For most of the first period, it appeared the Sharks might get one there. They carried the play and kept Kings goalie Jonathan Quick very busy. But then the Sharks gave up a goal in the final 13 seconds of the first on a strange play that involved miscommunication on a faceoff and then an assignment breakdown. And it turned out to be the only goal the Kings needed.
Here's why: None of those 35 Sharks shots -- which were as many or more as they had in every game of their first-round sweep of Vancouver -- gave Quick enough of a problem. Very few were second chances, which might catch him out of position.
Most critically, none of the three Shark power plays were effective enough to make a dent on the scoreboard.
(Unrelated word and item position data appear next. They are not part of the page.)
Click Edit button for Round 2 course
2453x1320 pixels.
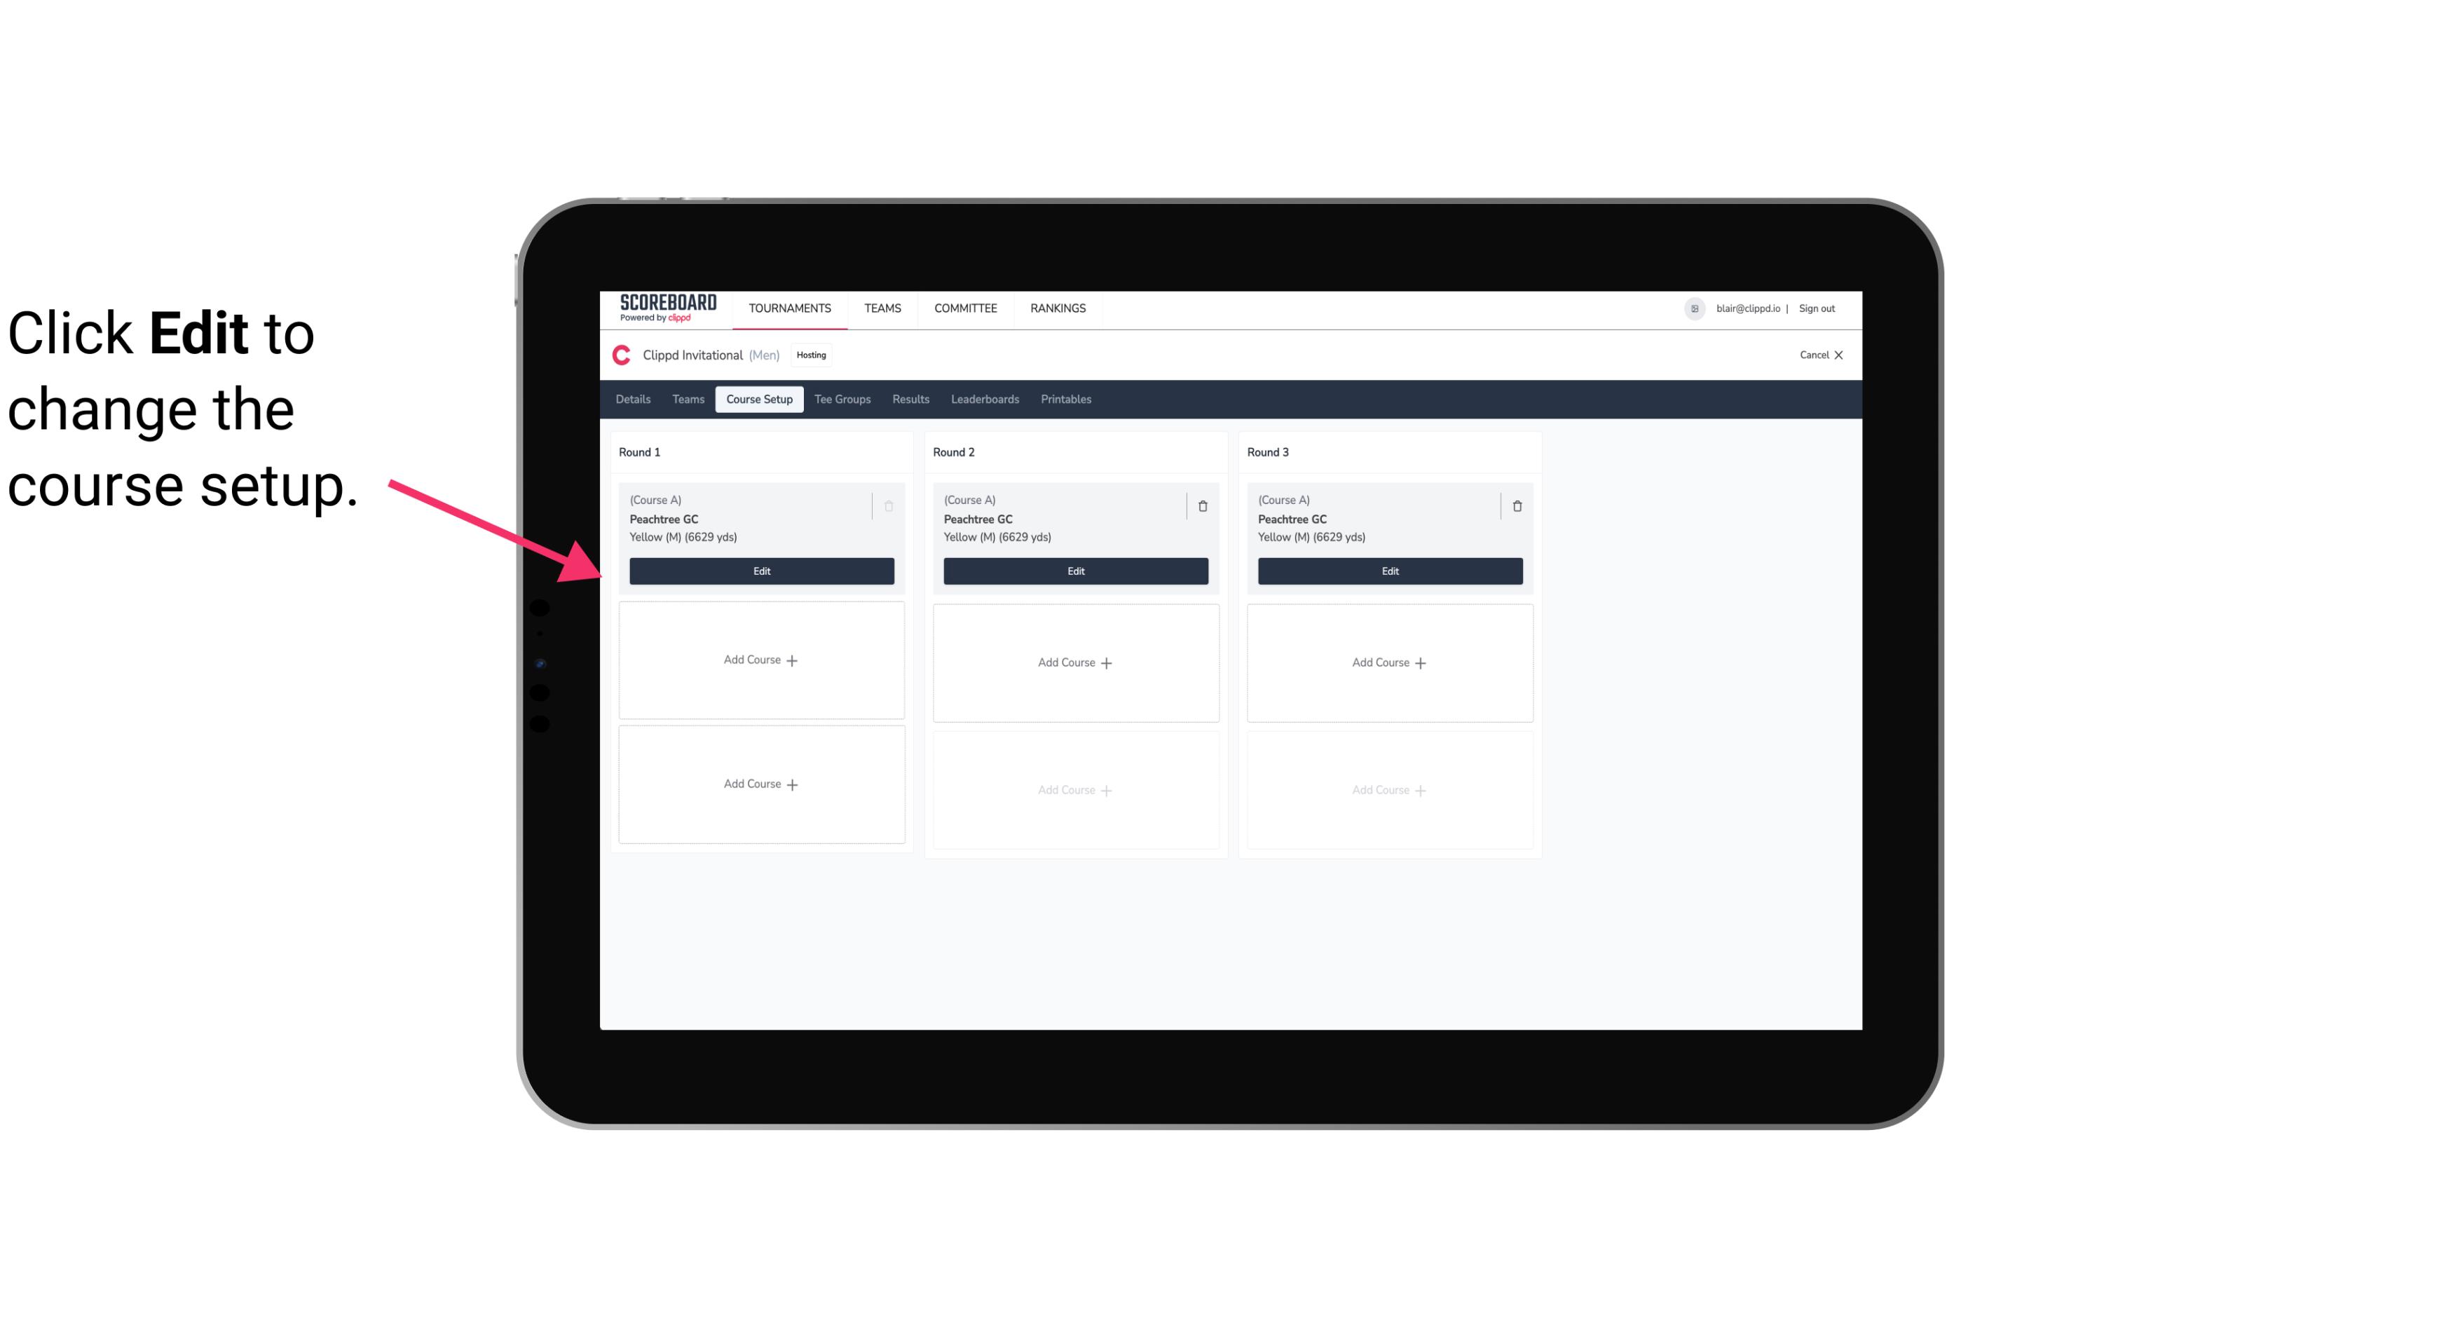pyautogui.click(x=1075, y=570)

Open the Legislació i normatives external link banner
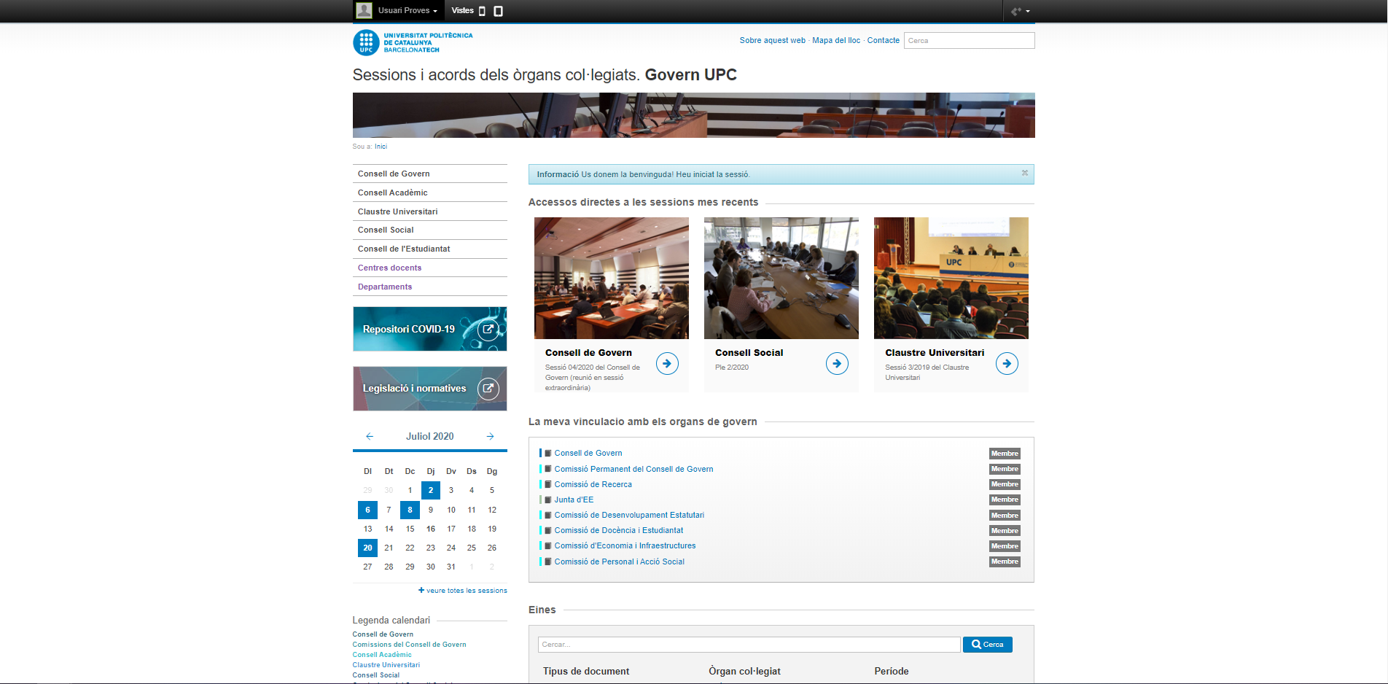pos(429,389)
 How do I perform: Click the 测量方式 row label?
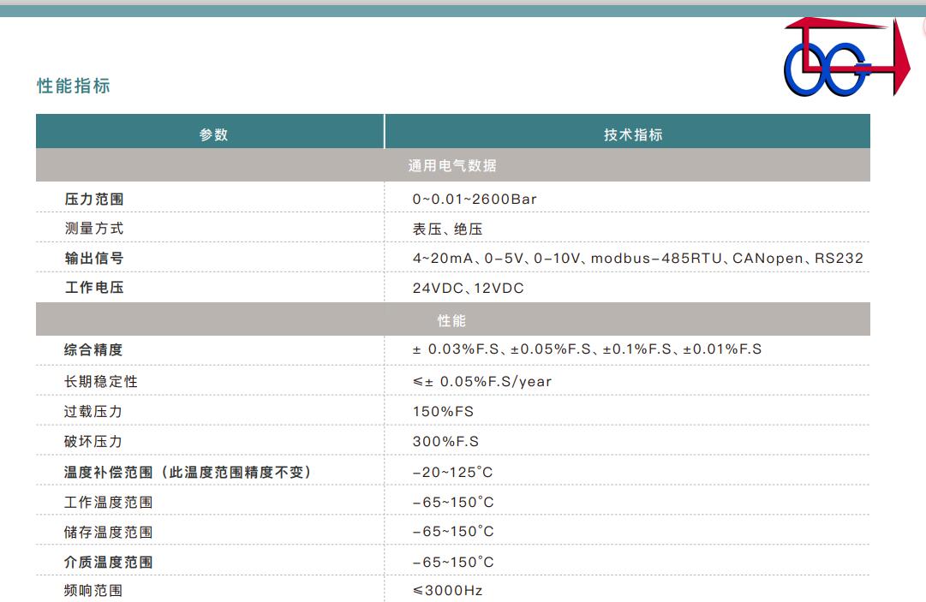tap(94, 229)
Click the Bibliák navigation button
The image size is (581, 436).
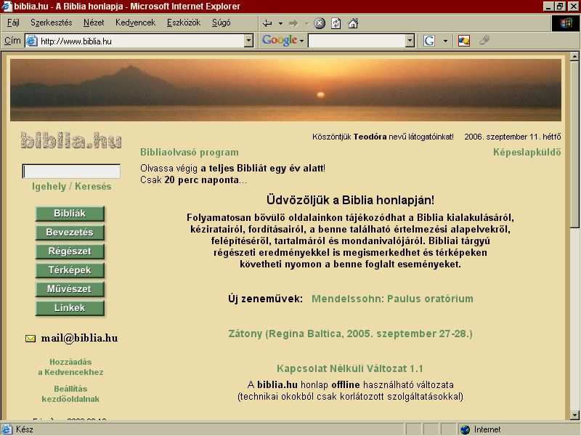(70, 214)
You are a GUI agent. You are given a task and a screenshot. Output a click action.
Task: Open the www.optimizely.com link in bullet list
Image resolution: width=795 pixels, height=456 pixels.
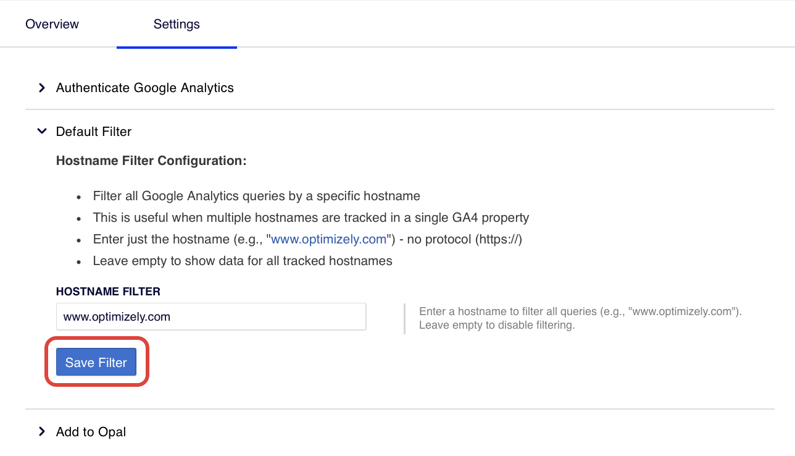328,239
And of all the things that occurred Tuesday, the power-play shutout should be the most concerning to the Sharks.
It's not totally true that the beloved Los Tiburones live and die by the power play. But it is definitely their oxygen tank. In their first-round victory over the Canucks, the Sharks converted seven of 24 extra-man opportunities. They were among the NHL's best power-play teams in the season's last month.
The problem Tuesday: Los Angeles owned one of the best penalty killing units in the NHL this season and played like it. The Kings position themselves well and mess up passing lanes with terrific stickwork. They allow almost no rebound shots. The Sharks will be sunk unless they figure out how to de-congest that machinery. They had three power plays Tuesday and didn't get it done.
"We were in position a couple of times but we didn't quite finish off a pass," said Sharks coach Todd McLellan said. "We've got to be crisper."
"We have to find that way to get the rebound," said Sharks centerman Joe Pavelski. "We have to find a way to score. It has to be better -- we have to produce and create more movement. We feel we can play with them. After tonight, everyone in this room feels they are beatable. It's not going to be easy, obviously. They are the Stanley Cup champs, a team that has learned how to win."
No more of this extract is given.